[<prev] [next>] [<thread-prev] [thread-next>] [day] [month] [year] [list]
Message-ID: <20251218091050.55047-9-15927021679@163.com>
Date: Thu, 18 Dec 2025 17:09:48 +0800
From: Xiong Weimin <15927021679@....com>
To: "Michael S . Tsirkin" <mst@...hat.com>,
David Hildenbrand <david@...hat.com>,
Jason Wang <jasowang@...hat.com>,
Stefano Garzarella <sgarzare@...hat.com>,
Thomas Monjalon <thomas@...jalon.net>,
David Marchand <david.marchand@...hat.com>,
Luca Boccassi <bluca@...ian.org>,
Kevin Traynor <ktraynor@...hat.com>,
Christian Ehrhardt <christian.ehrhardt@...onical.com>,
Xuan Zhuo <xuanzhuo@...ux.alibaba.com>,
Eugenio Pérez <eperezma@...hat.com>,
Xueming Li <xuemingl@...dia.com>,
Maxime Coquelin <maxime.coquelin@...hat.com>,
Chenbo Xia <chenbox@...dia.com>,
Bruce Richardson <bruce.richardson@...el.com>
Cc: kvm@...r.kernel.org,
virtualization@...ts.linux.dev,
netdev@...r.kernel.org,
xiongweimin <xiongweimin@...inos.cn>
Subject: [PATCH 08/10] drivers/infiniband/hw/virtio: Implement send/receive verb support
From: xiongweimin <xiongweimin@...inos.cn>
This commit adds core RDMA verb implementations for the virtio RDMA driver:
1. Post Receive Support:
- Full handling of recv_wr chains with SGE conversion
- SMI QP rejection and user-space QP fast path
- Atomic buffer allocation with GFP_ATOMIC
2. Post Send Support:
- Comprehensive opcode support including RDMA/Atomic/UD
- Inline data handling via contiguous copy
- Detailed error handling with bad_wr tracking
- Memory registration support integration
Key features:
- Support for 15+ IB_WR_OPCODE types
- Specialized handling for UD/RC/GSI QP types
- Kernel-space WR processing with virtio command conversion
- Virtqueue batching optimizations
- Strict concurrency control with QP locks
Signed-off-by: Xiong Weimin <xiongweimin@...inos.cn>
---
.../drivers/infiniband/hw/virtio/vrdma_abi.h | 99 ++++--
.../drivers/infiniband/hw/virtio/vrdma_ib.c | 310 +++++++++++++++++-
2 files changed, 372 insertions(+), 37 deletions(-)
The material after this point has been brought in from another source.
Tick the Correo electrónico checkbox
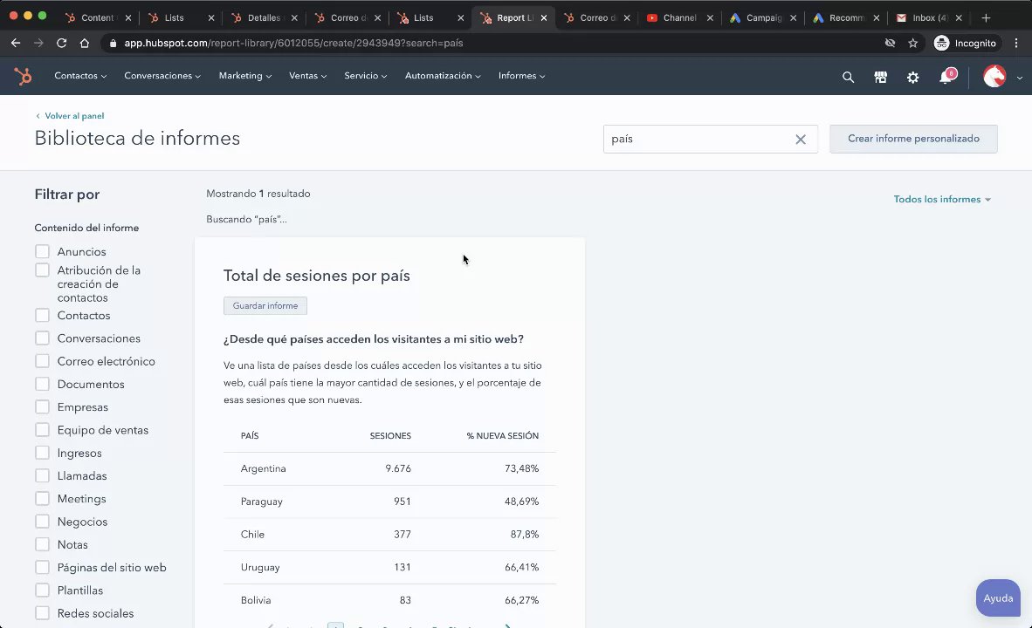The image size is (1032, 628). (x=42, y=361)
diff --git a/linux-6.16.8/drivers/infiniband/hw/virtio/vrdma_abi.h b/linux-6.16.8/drivers/infiniband/hw/virtio/vrdma_abi.h
index 7cdc4e488..0a9404057 100644
--- a/linux-6.16.8/drivers/infiniband/hw/virtio/vrdma_abi.h
+++ b/linux-6.16.8/drivers/infiniband/hw/virtio/vrdma_abi.h
@@ -222,6 +222,19 @@ struct vrdma_av {
__u8 reserved[6]; /* Reserved for future use / alignment padding */
};
+struct vrdma_sge {
+ __u64 addr;
+ __u32 length;
+ __u32 lkey;
+};
+
+struct vrdma_cmd_post_recv {
+ __u32 qpn;
+ __u32 num_sge;
+ __u64 wr_id;
+ struct ib_sge *sge_list;
+};
+
/**
* struct vrdma_cmd_post_send - User-space command to post a Send WQE
*
@@ -232,48 +245,62 @@ struct vrdma_av {
* All fields use fixed-size types for ABI stability across architectures.
*/
struct vrdma_cmd_post_send {
- __u32 num_sge; /* Number of scatter-gather elements in this WQE */
-
- __u32 send_flags; /* IBV_SEND_xxx flags (e.g., signaled, inline, fence) */
- __u32 opcode; /* Operation code: RDMA_WRITE, SEND, ATOMIC, etc. */
- __u64 wr_id; /* Work Request ID returned in CQE */
-
union {
- __be32 imm_data; /* Immediate data for RC/UC QPs */
- __u32 invalidate_rkey; /* rkey to invalidate (on SEND_WITH_INV) */
- } ex;
-
- union wr_data {
+ /* Length of sg_list */
+ __le32 num_sge;
+ /* Length of inline data */
+ __le16 inline_len;
+ };
+ /* Flags of the WR properties */
+ __u8 send_flags;
+ /* WR opcode, enum virtio_ib_wr_opcode */
+ __u32 opcode;
+ /* User defined WR ID */
+ __le64 wr_id;
+#define VIRTIO_IB_SEND_FENCE (1 << 0)
+#define VIRTIO_IB_SEND_SIGNALED (1 << 1)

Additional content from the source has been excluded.